(Required action)
Below are some records; repeat them all exactly, minus the pictures.

Segment Start: Records shown

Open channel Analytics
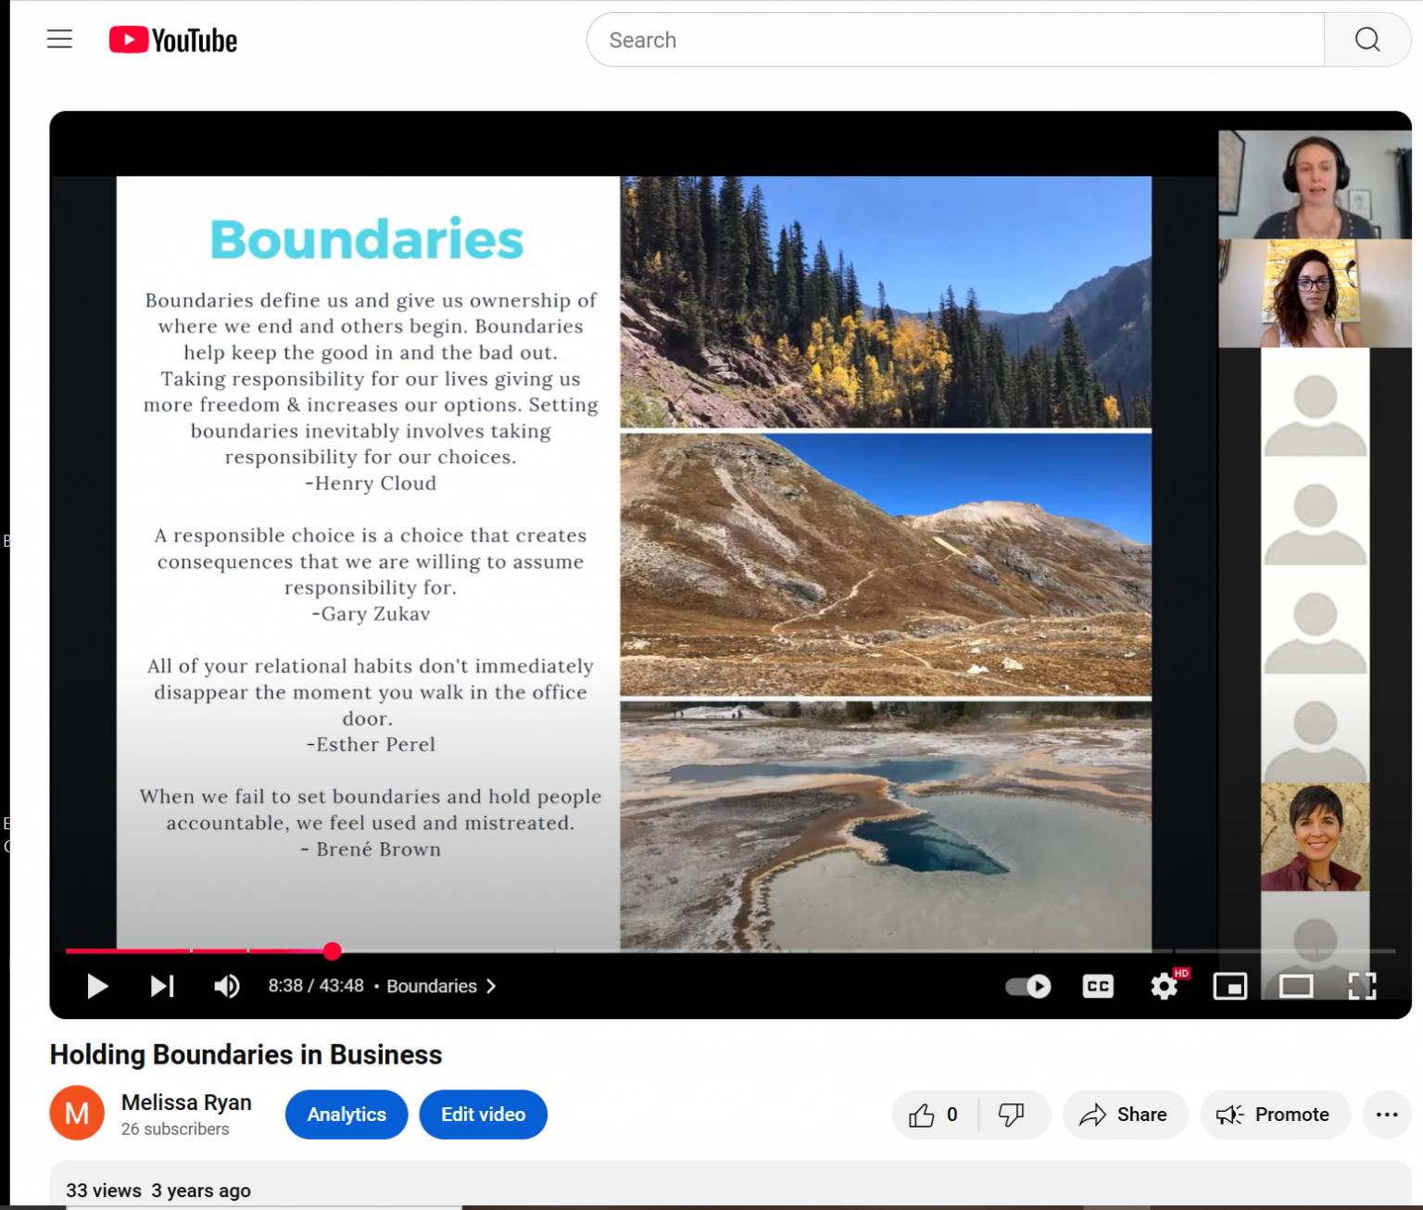This screenshot has width=1423, height=1210. click(x=346, y=1115)
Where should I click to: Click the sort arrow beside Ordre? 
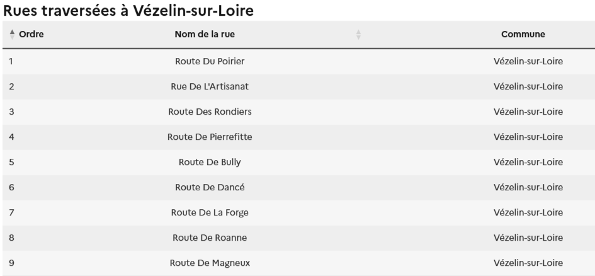[12, 34]
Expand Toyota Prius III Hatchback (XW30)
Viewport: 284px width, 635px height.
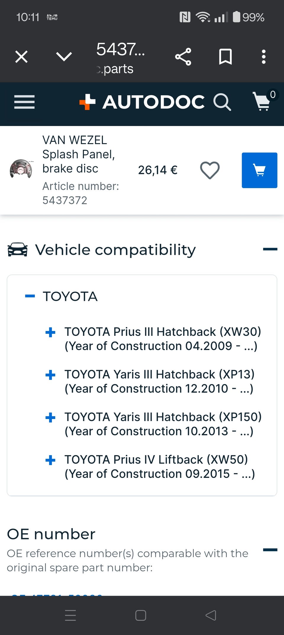(x=50, y=332)
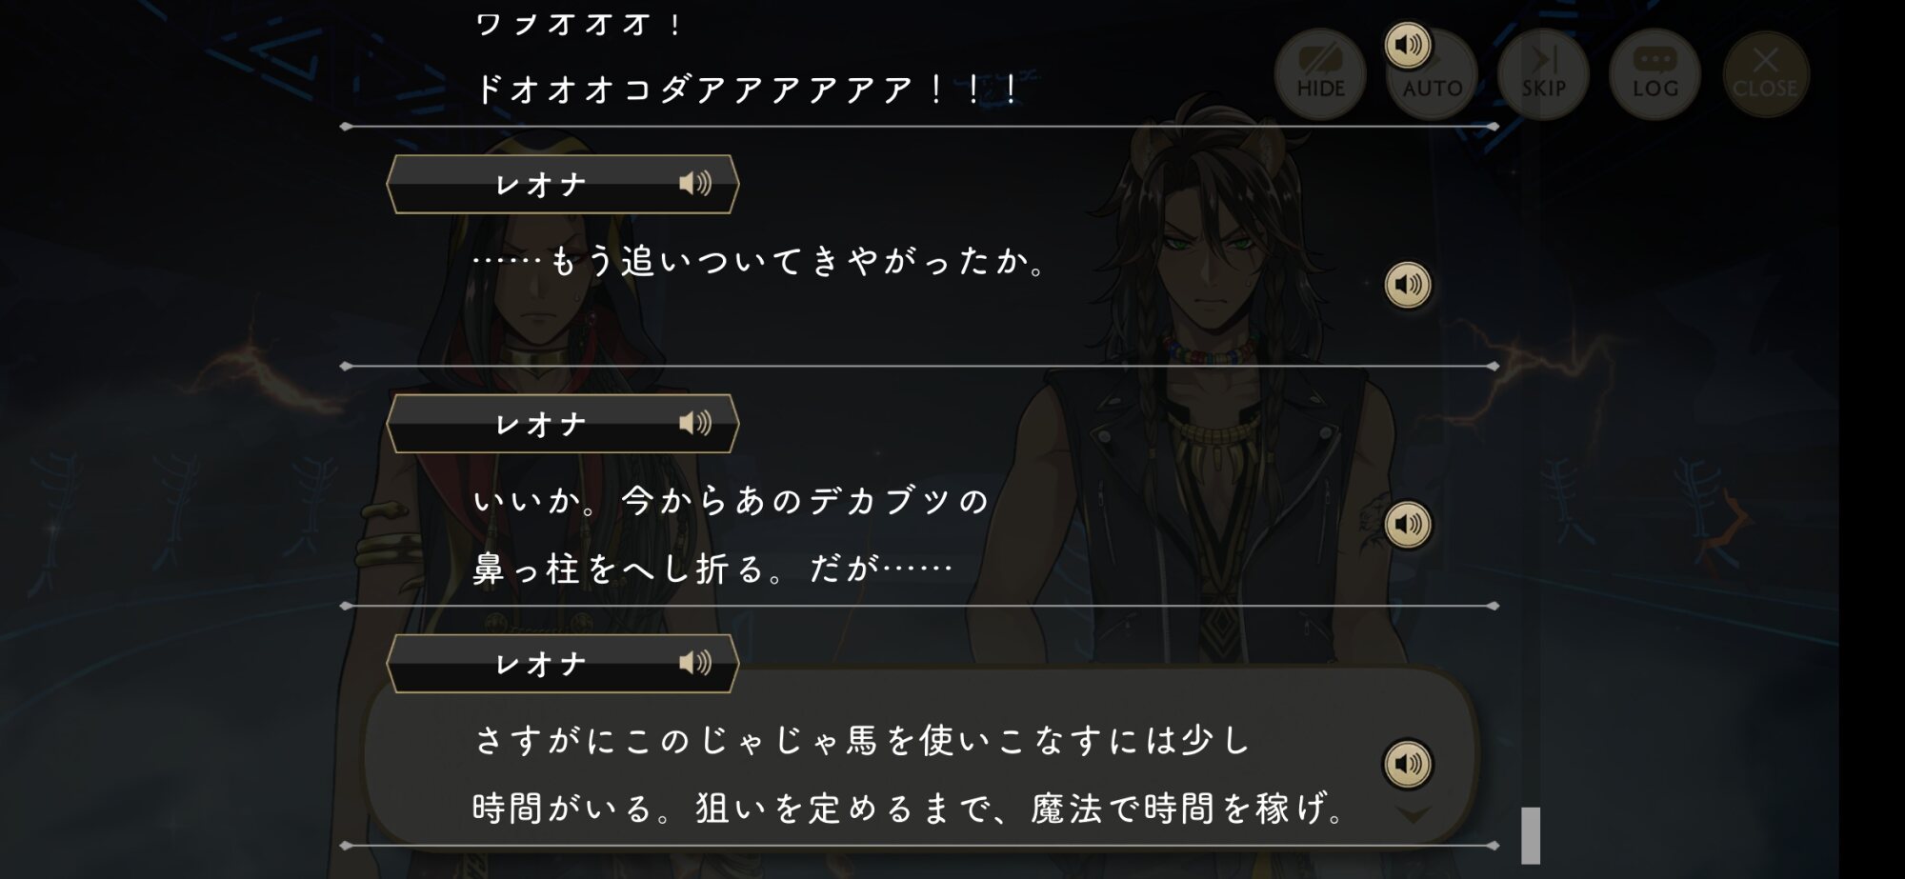Viewport: 1905px width, 879px height.
Task: Click the log scrollbar thumb
Action: 1531,835
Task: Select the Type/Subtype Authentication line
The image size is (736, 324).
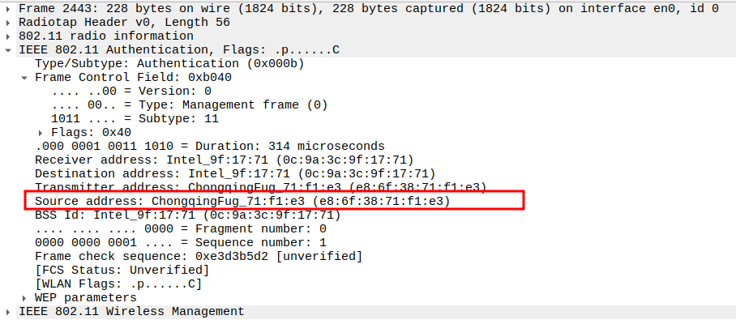Action: (x=148, y=64)
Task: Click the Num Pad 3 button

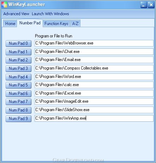Action: (x=18, y=68)
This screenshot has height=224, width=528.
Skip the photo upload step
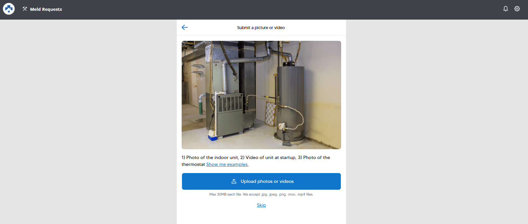click(x=261, y=205)
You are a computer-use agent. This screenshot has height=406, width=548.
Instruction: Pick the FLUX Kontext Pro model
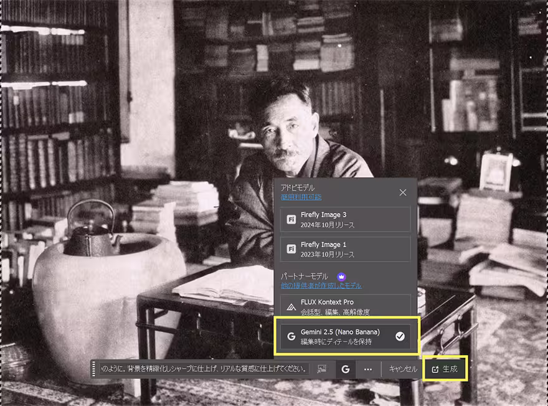tap(345, 306)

Segment End: Records shown

(Answer to the problem)
Open channel Analytics
This screenshot has width=1423, height=1210. click(x=346, y=1115)
Where should I click to: Click the sort arrow beside Ordre? 
[12, 34]
Expand Toyota Prius III Hatchback (XW30)
Viewport: 284px width, 635px height.
(x=50, y=332)
Viewport: 1905px width, 879px height.
Task: Click the log scrollbar thumb
Action: 1531,835
Task: Select the Type/Subtype Authentication line
The image size is (736, 324).
Action: (x=148, y=64)
Task: Click the Num Pad 3 button

Action: (x=18, y=68)
This screenshot has height=224, width=528.
Skip the photo upload step
click(x=261, y=205)
You are a computer-use agent. This screenshot has height=406, width=548.
Instruction: Pick the FLUX Kontext Pro model
tap(345, 306)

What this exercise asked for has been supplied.